Copy the records word for word, from the beginning through the line that contains "Looking at the screenshot, I should (x=510, y=452).", including both ends.

DATASET ENTRIES –
┄┄┄┄┄┄┄┄┄┄┄┄┄┄┄┄┄┄┄┄

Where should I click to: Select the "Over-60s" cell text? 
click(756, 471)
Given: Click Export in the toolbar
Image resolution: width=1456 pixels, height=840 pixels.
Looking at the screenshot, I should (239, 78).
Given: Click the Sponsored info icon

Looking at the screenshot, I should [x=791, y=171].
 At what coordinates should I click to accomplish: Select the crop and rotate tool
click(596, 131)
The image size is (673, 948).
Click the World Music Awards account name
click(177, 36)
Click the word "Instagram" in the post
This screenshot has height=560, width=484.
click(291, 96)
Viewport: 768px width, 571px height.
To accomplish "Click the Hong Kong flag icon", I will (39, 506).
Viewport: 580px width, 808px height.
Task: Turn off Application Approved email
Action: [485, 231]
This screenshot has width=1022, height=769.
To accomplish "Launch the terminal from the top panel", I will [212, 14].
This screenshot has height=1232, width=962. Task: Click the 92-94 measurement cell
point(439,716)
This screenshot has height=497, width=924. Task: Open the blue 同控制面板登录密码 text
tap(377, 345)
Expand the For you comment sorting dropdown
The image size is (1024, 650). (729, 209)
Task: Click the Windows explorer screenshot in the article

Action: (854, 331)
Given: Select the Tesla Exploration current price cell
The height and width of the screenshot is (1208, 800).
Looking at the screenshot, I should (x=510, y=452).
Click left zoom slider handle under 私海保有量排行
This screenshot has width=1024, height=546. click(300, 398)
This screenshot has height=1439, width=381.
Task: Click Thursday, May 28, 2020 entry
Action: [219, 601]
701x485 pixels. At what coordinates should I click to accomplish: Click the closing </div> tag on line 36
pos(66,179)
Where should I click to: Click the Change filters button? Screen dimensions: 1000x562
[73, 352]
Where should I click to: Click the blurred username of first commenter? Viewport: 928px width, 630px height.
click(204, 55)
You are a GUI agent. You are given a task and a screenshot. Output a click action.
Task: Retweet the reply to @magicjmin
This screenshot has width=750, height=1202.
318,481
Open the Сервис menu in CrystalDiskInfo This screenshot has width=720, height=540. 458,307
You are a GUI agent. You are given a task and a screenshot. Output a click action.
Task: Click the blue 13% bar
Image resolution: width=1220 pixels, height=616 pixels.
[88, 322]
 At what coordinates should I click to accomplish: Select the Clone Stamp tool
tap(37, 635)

┄┄┄┄┄┄┄┄┄┄┄┄┄┄┄┄┄┄┄┄

OUTPUT –
Where should I click to: Select the "Over-60s" cell text? 
click(756, 471)
Given: Click Export in the toolbar
Image resolution: width=1456 pixels, height=840 pixels.
Looking at the screenshot, I should (239, 78).
Given: Click the Sponsored info icon

Looking at the screenshot, I should [x=791, y=171].
 At what coordinates should I click to accomplish: Select the crop and rotate tool
click(596, 131)
The image size is (673, 948).
Click the World Music Awards account name
click(177, 36)
Click the word "Instagram" in the post
This screenshot has height=560, width=484.
click(291, 96)
Viewport: 768px width, 571px height.
To accomplish "Click the Hong Kong flag icon", I will (39, 506).
Viewport: 580px width, 808px height.
Task: Turn off Application Approved email
Action: [485, 231]
This screenshot has width=1022, height=769.
To accomplish "Launch the terminal from the top panel", I will [212, 14].
This screenshot has height=1232, width=962. Task: Click the 92-94 measurement cell
point(439,716)
This screenshot has height=497, width=924. Task: Open the blue 同控制面板登录密码 text
tap(377, 345)
Expand the For you comment sorting dropdown
The image size is (1024, 650). (729, 209)
Task: Click the Windows explorer screenshot in the article

Action: (854, 331)
Given: Select the Tesla Exploration current price cell
The height and width of the screenshot is (1208, 800).
Looking at the screenshot, I should (x=510, y=452).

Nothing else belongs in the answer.